Stated problem — Please copy out the data below, from the line that has "You are a computer-use" through the end of the data. Keep the requests, rescale every coordinate in the answers by 2.25, round to whole numbers with halves going up, and leave out the pictures.
========================
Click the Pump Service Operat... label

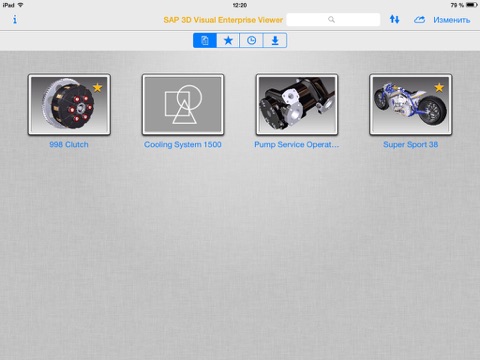click(x=297, y=145)
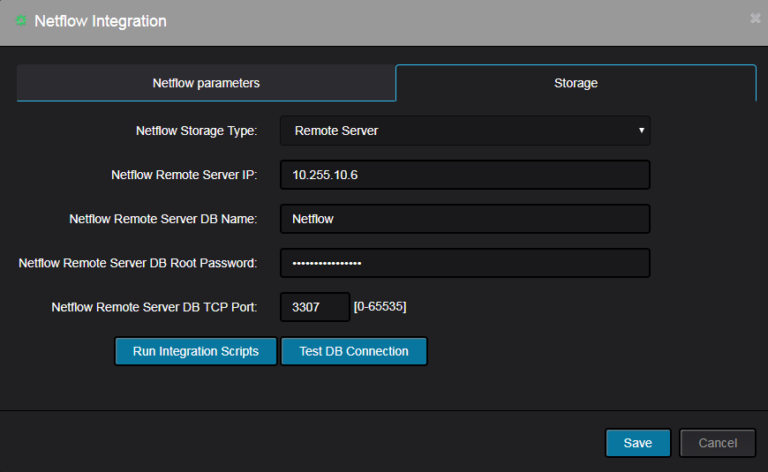Viewport: 768px width, 472px height.
Task: Click the 'Netflow Remote Server IP:' label
Action: click(x=184, y=175)
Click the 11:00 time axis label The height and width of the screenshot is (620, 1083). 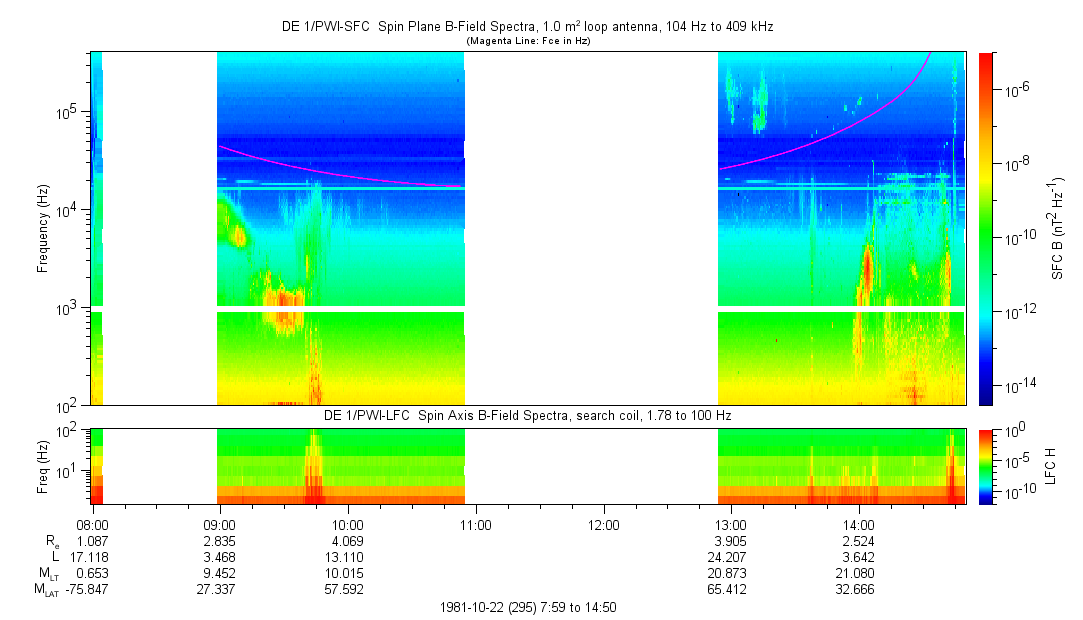[x=476, y=524]
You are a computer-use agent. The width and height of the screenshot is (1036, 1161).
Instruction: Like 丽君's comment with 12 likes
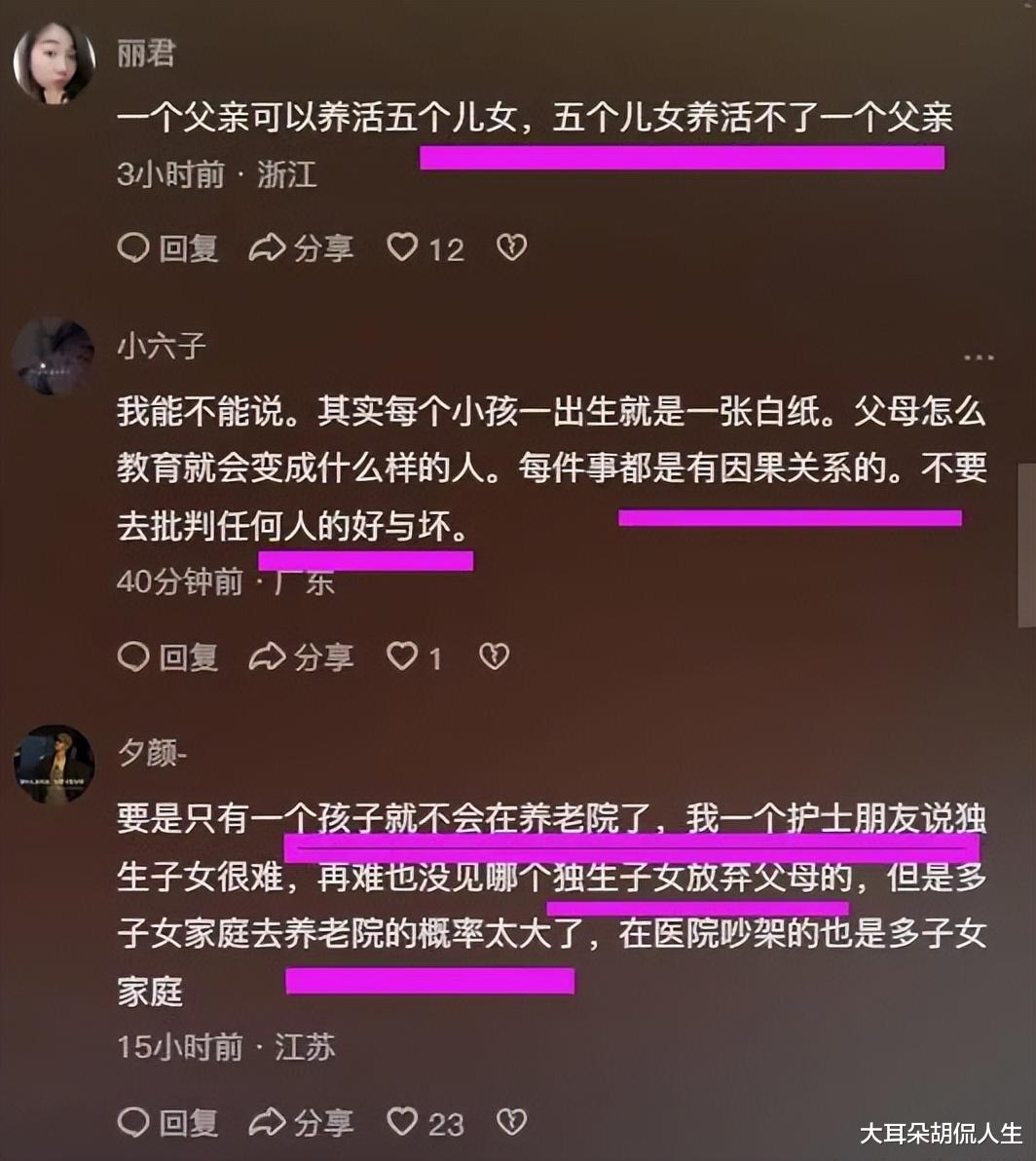pos(426,248)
========================
Answer to the exercise —
You are a computer-use agent. The width and height of the screenshot is (1036, 1161).
Instruction: Like 丽君's comment with 12 likes
pos(959,558)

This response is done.